Comment by delusional
14 hours ago
> By having a contiguous array of indices to look at, that array can be prefetched as it goes
Does x86 64 actually do this data dependent single deref prefetech? Because in that case I have a some design assumptions I have to reevaluate.
On modern cpus? Most likely. Those kinds of optimizations are done by the core with no compiler magic needed.
CPU implementation has become too complex to grasp. The only sure way to know how a CPU will behave for a given workload is to run the workload. It's good to have some basic expectations of performance, instructions/cycle, memory bandwidth, to detect if something is off. I guess I'm trying to say it's hard to keep in your head all the details of what ~1B transistors are doing together to run your code. It's just too big.

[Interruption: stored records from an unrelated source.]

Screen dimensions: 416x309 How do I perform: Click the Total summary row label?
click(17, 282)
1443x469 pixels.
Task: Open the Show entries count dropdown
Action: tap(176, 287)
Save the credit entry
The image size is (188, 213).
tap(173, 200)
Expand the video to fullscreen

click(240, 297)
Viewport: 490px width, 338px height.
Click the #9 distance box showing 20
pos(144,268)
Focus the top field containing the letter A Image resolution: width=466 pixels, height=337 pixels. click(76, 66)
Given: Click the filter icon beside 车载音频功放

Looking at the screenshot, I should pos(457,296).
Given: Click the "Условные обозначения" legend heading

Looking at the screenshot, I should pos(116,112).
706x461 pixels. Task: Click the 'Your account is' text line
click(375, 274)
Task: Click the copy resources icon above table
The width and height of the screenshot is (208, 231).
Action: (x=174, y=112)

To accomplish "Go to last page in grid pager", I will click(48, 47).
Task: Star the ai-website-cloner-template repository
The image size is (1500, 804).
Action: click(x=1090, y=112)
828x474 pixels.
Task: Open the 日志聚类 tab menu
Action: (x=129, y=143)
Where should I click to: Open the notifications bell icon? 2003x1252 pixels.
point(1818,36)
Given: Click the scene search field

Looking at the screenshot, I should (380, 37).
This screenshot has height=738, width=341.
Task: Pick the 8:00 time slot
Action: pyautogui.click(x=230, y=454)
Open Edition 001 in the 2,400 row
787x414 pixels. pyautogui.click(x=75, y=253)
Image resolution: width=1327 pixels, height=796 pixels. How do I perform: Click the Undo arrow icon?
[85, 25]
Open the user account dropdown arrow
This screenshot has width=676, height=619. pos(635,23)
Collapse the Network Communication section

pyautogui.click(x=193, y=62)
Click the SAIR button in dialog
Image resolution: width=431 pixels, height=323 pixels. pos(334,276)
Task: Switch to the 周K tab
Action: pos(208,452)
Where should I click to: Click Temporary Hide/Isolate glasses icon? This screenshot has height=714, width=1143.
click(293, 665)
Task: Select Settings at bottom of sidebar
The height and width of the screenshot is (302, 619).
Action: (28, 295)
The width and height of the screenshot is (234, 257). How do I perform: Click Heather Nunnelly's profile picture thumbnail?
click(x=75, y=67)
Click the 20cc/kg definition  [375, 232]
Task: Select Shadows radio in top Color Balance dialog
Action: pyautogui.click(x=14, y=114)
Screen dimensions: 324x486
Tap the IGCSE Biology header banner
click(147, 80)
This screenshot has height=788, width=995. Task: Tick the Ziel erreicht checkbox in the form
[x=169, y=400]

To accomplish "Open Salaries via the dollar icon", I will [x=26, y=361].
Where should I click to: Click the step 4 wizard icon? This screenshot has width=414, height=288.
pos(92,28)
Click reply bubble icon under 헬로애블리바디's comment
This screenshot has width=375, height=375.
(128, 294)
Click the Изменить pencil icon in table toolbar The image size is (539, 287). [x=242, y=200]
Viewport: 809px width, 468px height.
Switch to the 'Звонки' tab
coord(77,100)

Hardware definitely supports this but it might need compiler support, as in adding instructions to do prefetching. Which might be done automatically or requires a pragma or calling a builtin. So it can be implemented in any case.
The compiler probably does [0].
[0] https://gcc.gnu.org/projects/prefetch.html
That list doesn't include any current mainline processors. It's all Itanium, 3DNow!, and MIPS.
Intel added PREFETCHW to their Broadwell processors launched in 2014, years after AMD dropped all 3DNow! instructions except the prefetch instructions. That timeline strongly suggests that the instructions aren't no-ops and likely are used by some popular software.